Starting a second loopback interface and services at startup
Robert Lowe
Robert.H.Lowe at lawrence.edu
Fri May 28 11:49:37 PDT 2004
Robert Lowe wrote:
> Hi!
>
> New to FreeBSD and running 5.2.1-RELEASE on an Alpha. I do predominantly
> SysV/ATT boxes, so I feel a bit out of it...
>
> Question #1:
> I need to create a second loopback interface, which I can do just fine
> at the command line:
>
> # ifconfig lo1 create
> # ifconfig lo1 inet a.b.c.d netmask x.x.x.x
>
> How do I automate this at startup? I stumbled across something in
> /etc/network.subr that suggests I ought to create /etc/start_if.lo1
> which would then be sourced. I assume I can add a ifconfig_lo1
> variable to /etc/rc.conf. I tried these, but with no luck. Can
> anyone point the way?
I figured out the correct way to do this:
1. Override the default network_interfaces variable in
/etc/defaults/rc.conf in /etc/rc.conf. This is a space-separated
list of interfaces to start. I included the new loopback interface
to create.
2. Create a /etc/start_if.<if-name> script to create the interface.

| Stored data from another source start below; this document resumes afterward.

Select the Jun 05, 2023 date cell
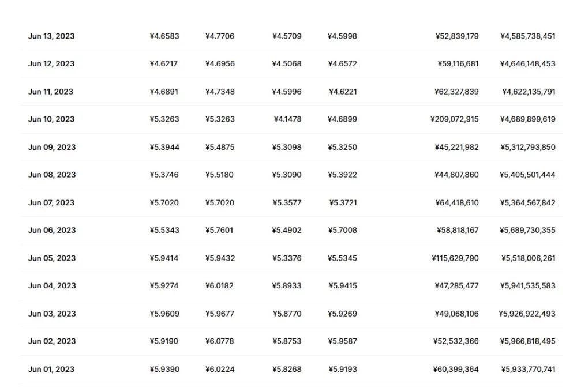This screenshot has height=388, width=577. (52, 258)
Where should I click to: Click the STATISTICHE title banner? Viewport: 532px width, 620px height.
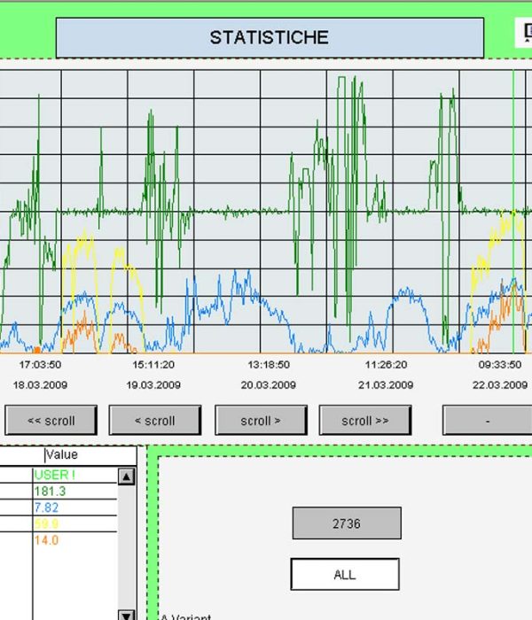[x=270, y=38]
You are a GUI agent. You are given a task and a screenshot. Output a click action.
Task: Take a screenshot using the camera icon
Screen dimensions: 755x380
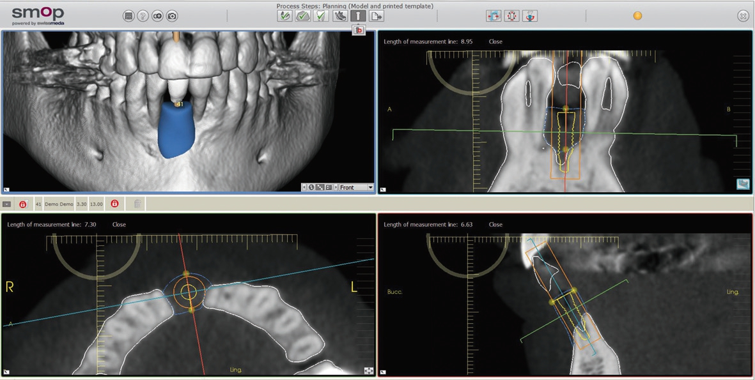(x=171, y=15)
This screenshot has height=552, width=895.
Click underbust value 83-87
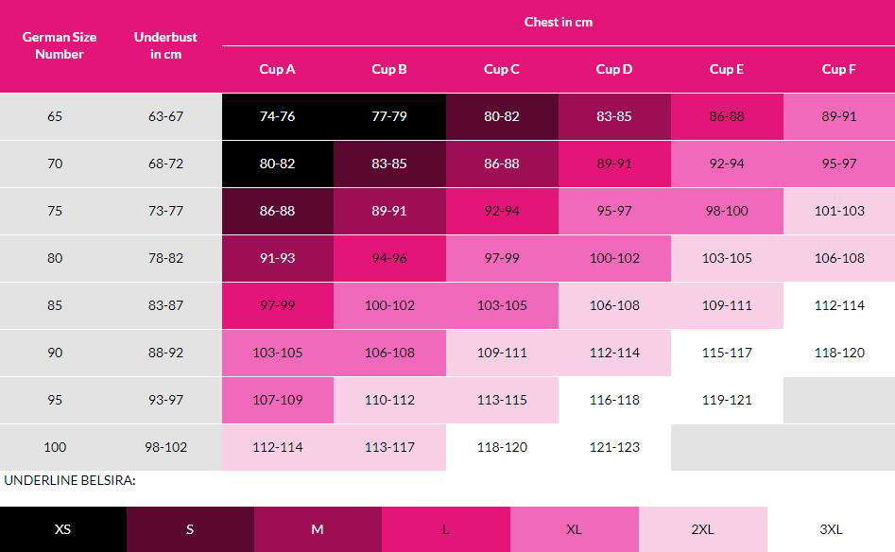point(166,305)
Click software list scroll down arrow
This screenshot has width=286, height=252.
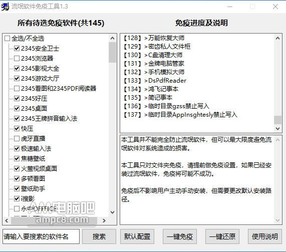pyautogui.click(x=112, y=212)
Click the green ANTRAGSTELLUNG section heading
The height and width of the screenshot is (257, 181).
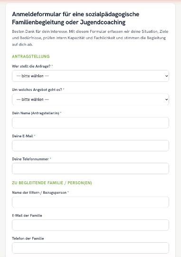(31, 56)
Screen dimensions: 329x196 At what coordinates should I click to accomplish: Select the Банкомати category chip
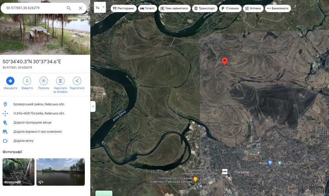[x=278, y=8]
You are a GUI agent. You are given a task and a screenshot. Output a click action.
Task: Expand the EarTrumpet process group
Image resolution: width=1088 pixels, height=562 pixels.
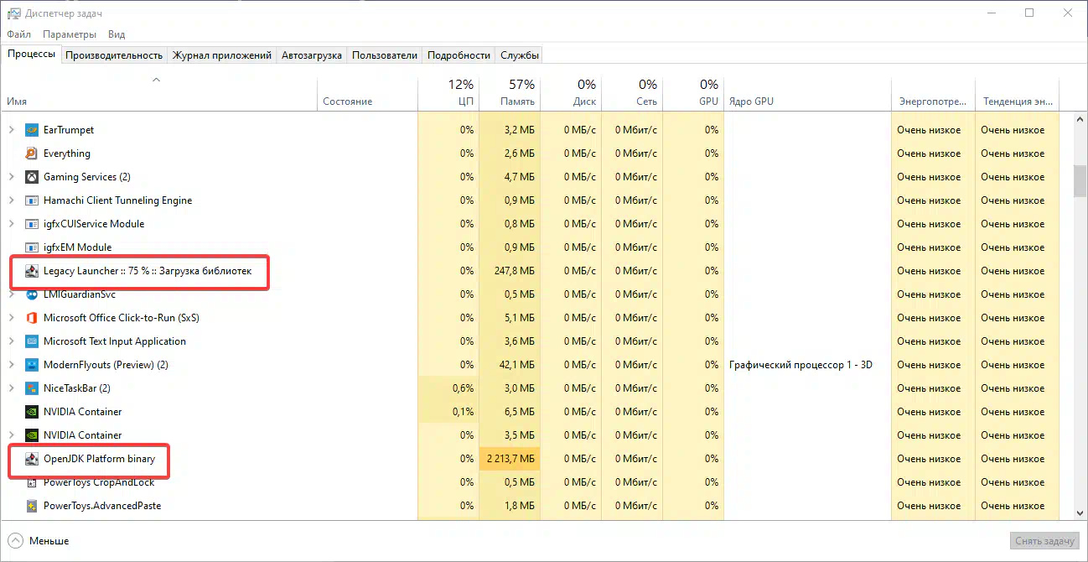point(11,130)
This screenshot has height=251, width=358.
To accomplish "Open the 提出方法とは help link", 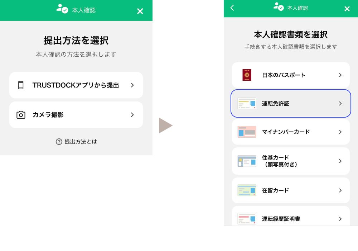I will coord(81,142).

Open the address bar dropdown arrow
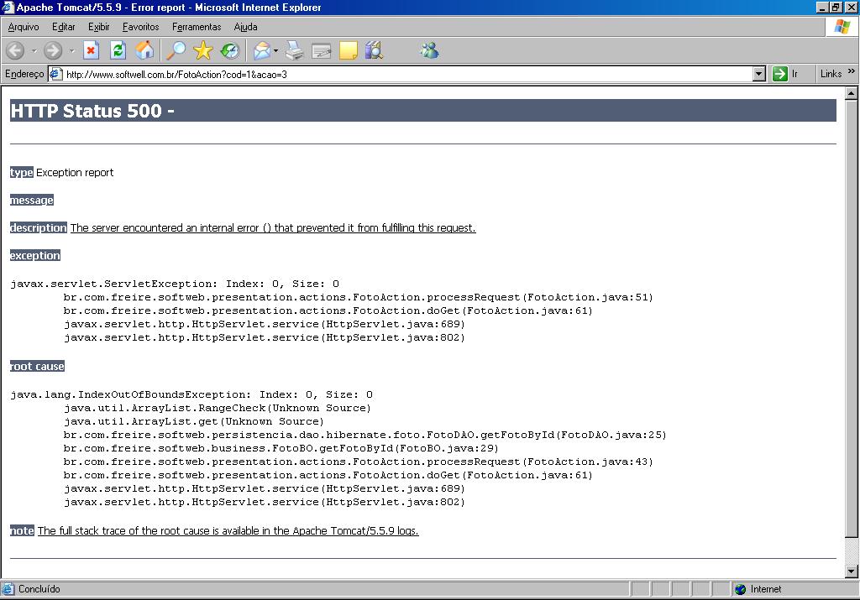click(x=758, y=74)
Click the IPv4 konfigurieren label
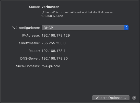The height and width of the screenshot is (103, 140). click(25, 28)
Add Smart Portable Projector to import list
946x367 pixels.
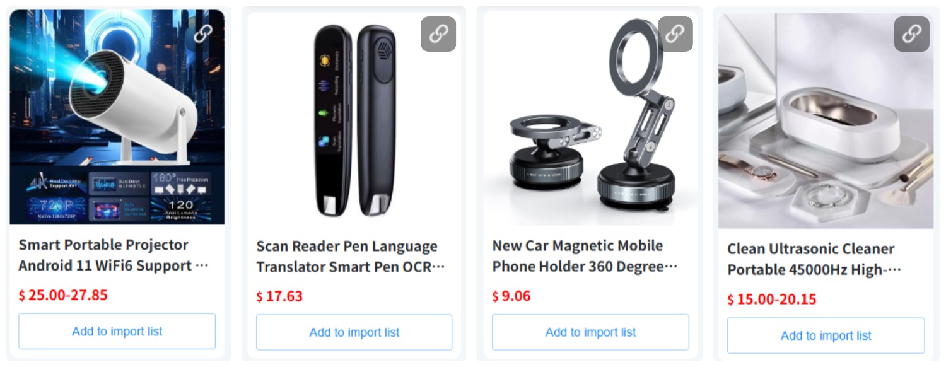coord(117,332)
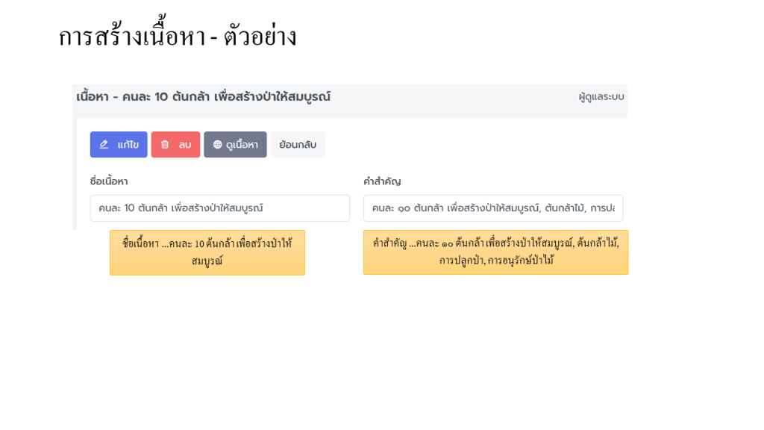The width and height of the screenshot is (764, 430).
Task: Place cursor at empty right end of ชื่อเนื้อหา box
Action: point(321,208)
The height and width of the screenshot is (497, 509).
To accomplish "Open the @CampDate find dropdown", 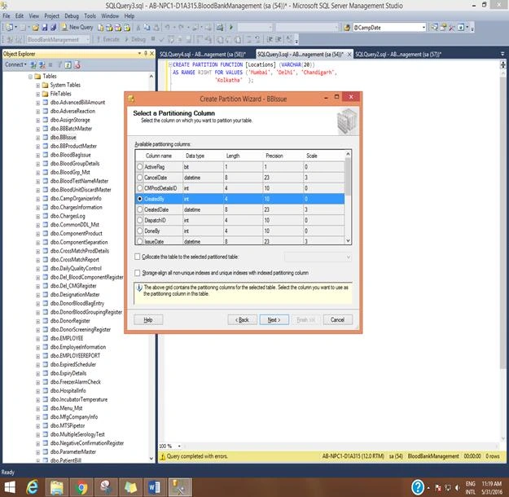I will click(x=423, y=28).
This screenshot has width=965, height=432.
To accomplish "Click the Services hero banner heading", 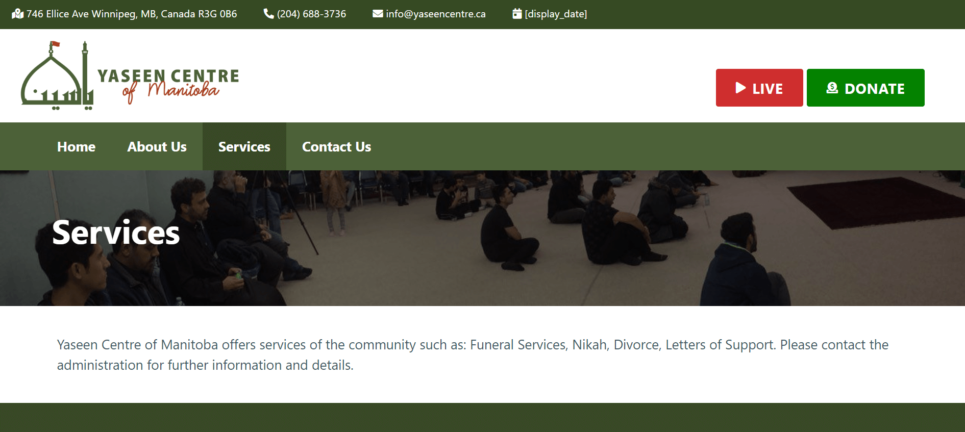I will (116, 233).
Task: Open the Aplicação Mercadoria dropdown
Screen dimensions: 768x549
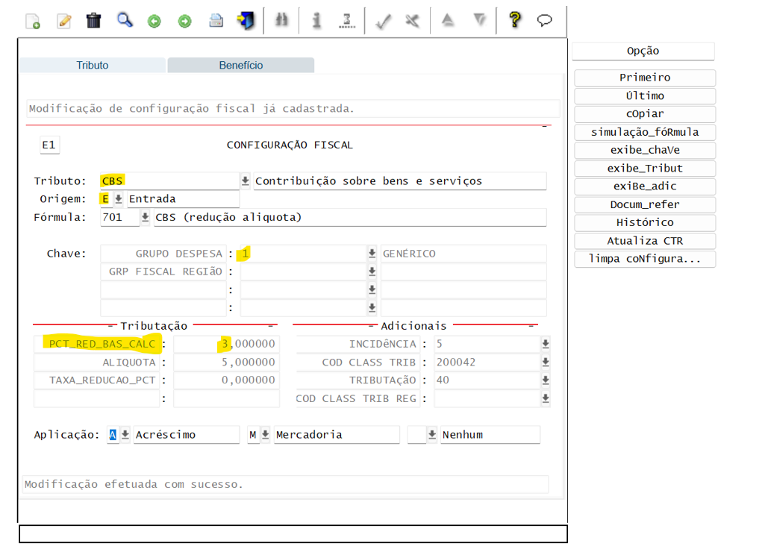Action: (264, 434)
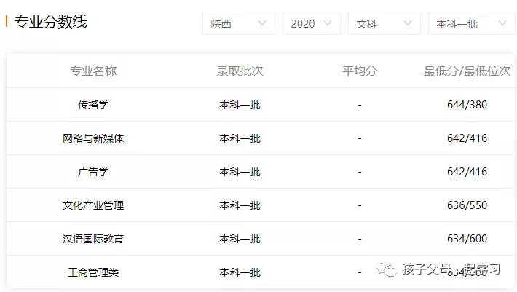The width and height of the screenshot is (517, 292).
Task: Click the 专业名称 column header
Action: pyautogui.click(x=93, y=71)

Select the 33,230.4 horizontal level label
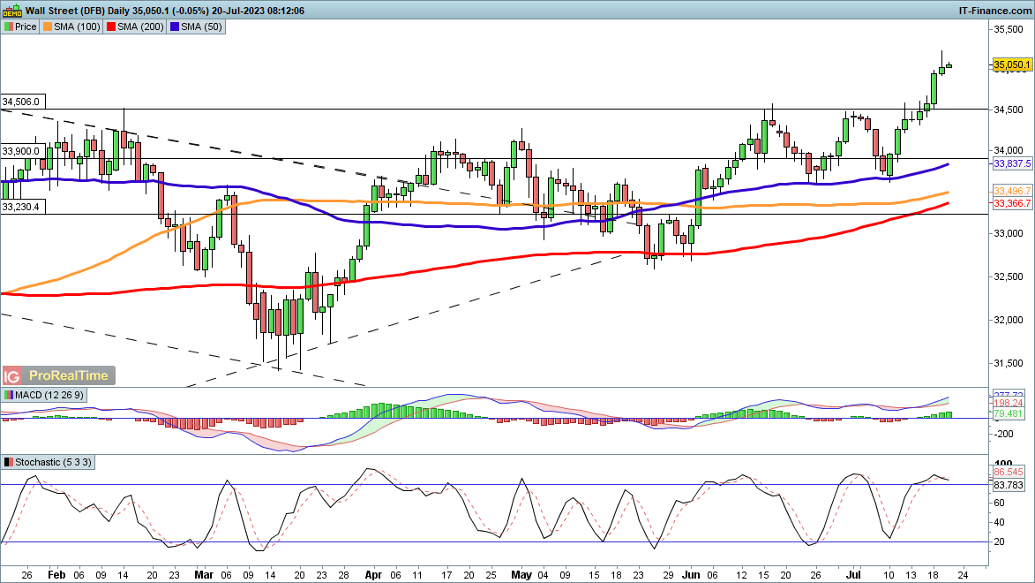(21, 207)
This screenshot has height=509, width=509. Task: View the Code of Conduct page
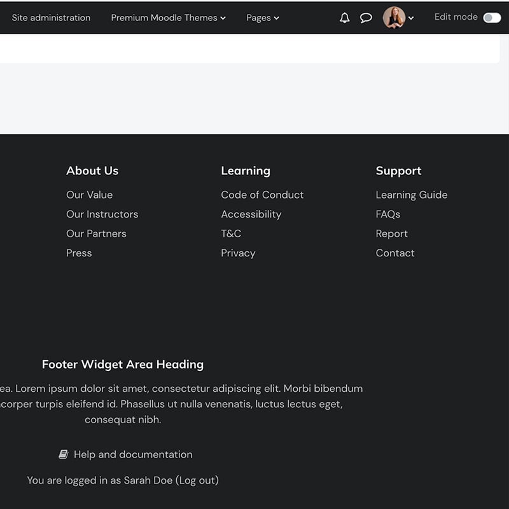(262, 195)
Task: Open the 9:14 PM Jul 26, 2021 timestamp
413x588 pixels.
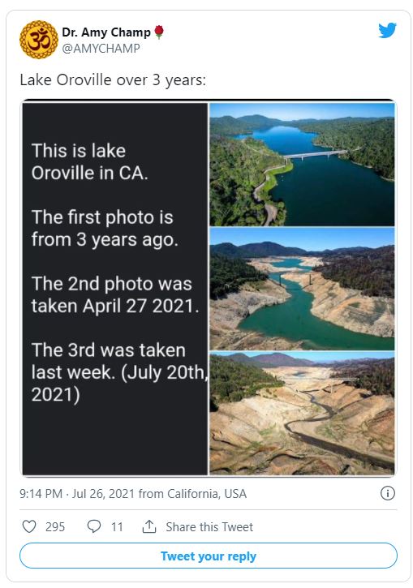Action: pyautogui.click(x=77, y=493)
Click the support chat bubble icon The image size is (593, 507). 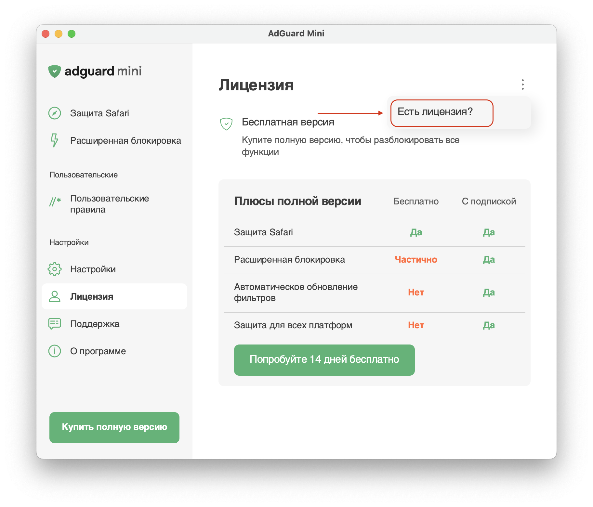click(x=55, y=324)
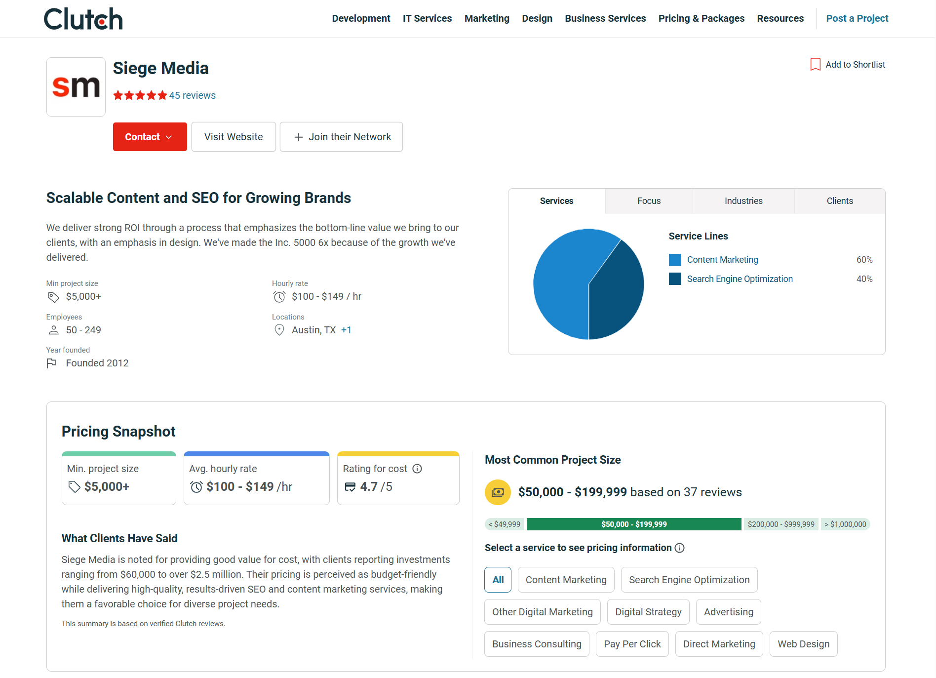
Task: Click the info icon next to pricing information
Action: (680, 548)
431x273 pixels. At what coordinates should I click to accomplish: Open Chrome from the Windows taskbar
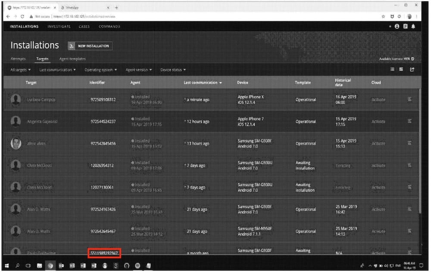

3. Add a ifconfig_<if> variable to rc.conf as well. I had this already,
so I did not have to do anything.
The reason the last two steps did nothing before was the list of
interfaces in the netif script is generated using 'ifconfig -l',
which of course does not include interfaces which haven't yet been
created, and so the start_if.<if-name> script is not run.
> Question #2:
> I'm trying to start Quagga services on this box (zebra and ospfd).
> I added scripts to /usr/local/etc/rc.d/ for these two, but no luck.
> They work fine from the command line, e.g.
>
> # /usr/local/etc/rc.d/zebra.sh start
> # /usr/local/etc/rc.d/ospfd.sh start
>
> Both have the .sh extension, which seems to be required. How should
> I troubleshoot this? I don't find anything in dmesg.today suggesting
> that there was even an attempt to run the scripts. Also, can one use
> the rcorder keywords to provide startup ordering for scripts in
> /usr/local/etc/rc.d ???
The scripts now run properly, but in the wrong order, so I still need
an answer here. They seem to execute in alpha-numeric order. I suppose
I could start them in one script, but that's not really the answer. Help!